L’Orchestre classique de Montréal, auquel se joignaient le Chœur St-Laurent et son chef Philippe Bourque, terminait sa saison samedi dernier avec un grand concert à la Maison symphonique. La programmation intelligente offrait un éventail musical autour du thème de la joie, Affichant complet, l’événement aura été certes festif, sans pour autant occulter d’autres états d’esprits portés par la musique.
Difficile de statuer sur une bonne définition de ce qu’est la joie. Le Petit Robert propose celle-ci : « Émotion agréable et profonde, sentiment exaltant ressenti par toute la conscience. », tout en étayant son propos sur de nombreuses autres possibilités d’interprétation. La musique des trois compositeurs du programme reflétait ces nombreuses nuances de ce qu’est la joie.
La premier partie de programme, toute canadienne, regroupait des œuvres de Kevin Lau et Pierre Mercure. Dans Joy, pour violon solo et orchestre à cordes, Kevin Lau offrait une musique toute en tendresse et en douceur, portée par une partition très lyrique que le violon solo de l’orchestre, Marc Djokic, a interprétée avec grande maîtrise et sensibilité. On ne boudera pas son plaisir car l’œuvre était sincère et plaisante, bien qu’ultra consonante, mais elle restera un peu évanescente à notre esprit.

* _À COMPLÉTER_:
**A)** Répondez à partir de la critique du concert :
(i) Dans quelle salle l'Orchestre classique de Montréal a-t-il donné son concert de fin de saison ?
(ii) Quel dictionnaire est cité pour définir la joie ?
(iii) Qui a interprété la partie de violon solo dans Joy ?
**B)** Recopiez tout le passage de la critique du concert qui va de « Difficile de statuer » jusqu'à « nuances de ce qu’est la joie. » inclus.

* _INFORMATIONS AFFICHÉES_:
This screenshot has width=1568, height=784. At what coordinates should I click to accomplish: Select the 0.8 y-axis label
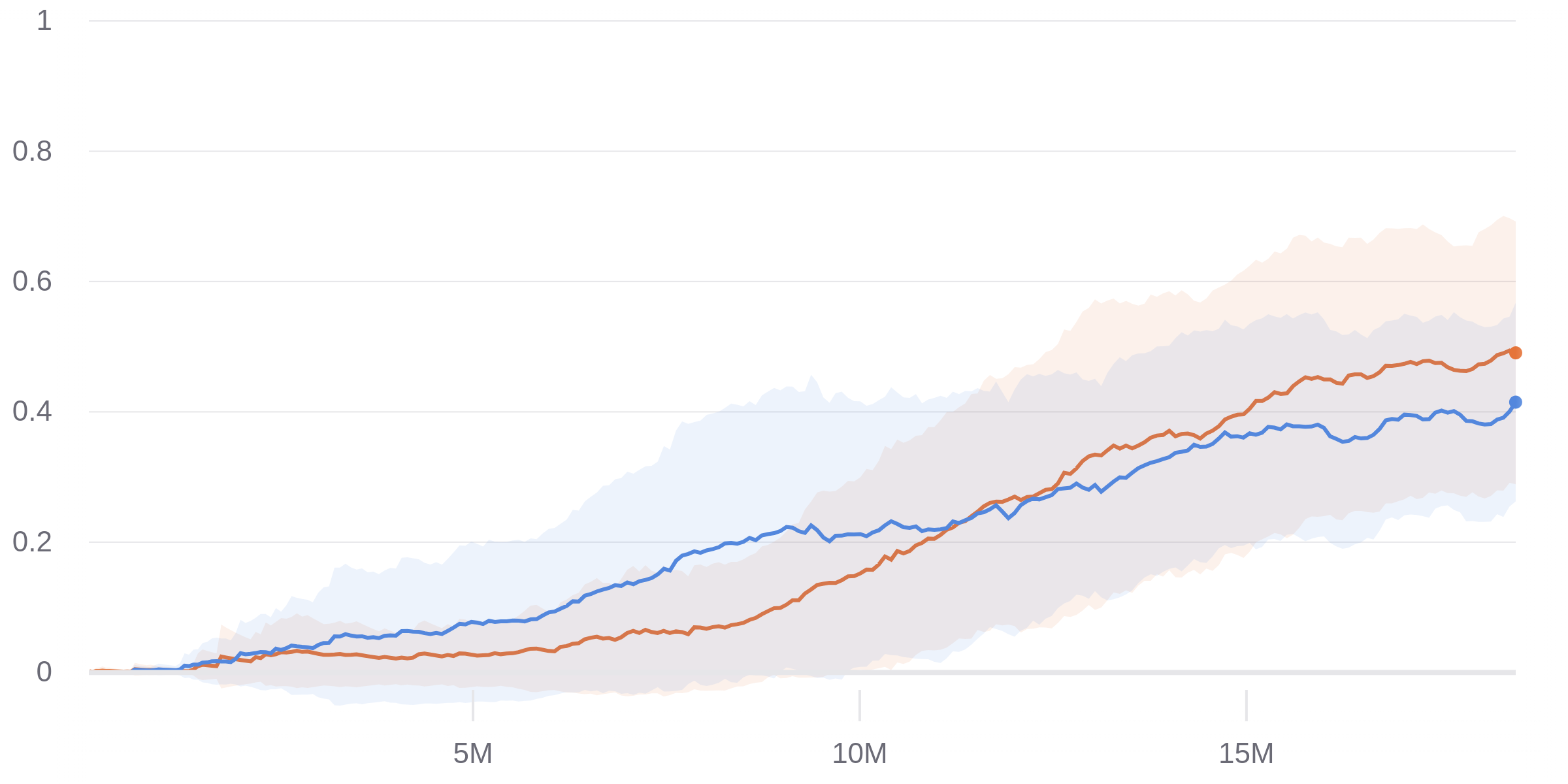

* _RÉSULTATS FINAUX_:
**A)**
(i) À la Maison symphonique.
(ii) Le Petit Robert.
(iii) Marc Djokic, le violon solo de l'orchestre.

**B)**
Difficile de statuer sur une bonne définition de ce qu’est la joie. Le Petit Robert propose celle-ci : « Émotion agréable et profonde, sentiment exaltant ressenti par toute la conscience. », tout en étayant son propos sur de nombreuses autres possibilités d’interprétation. La musique des trois compositeurs du programme reflétait ces nombreuses nuances de ce qu’est la joie.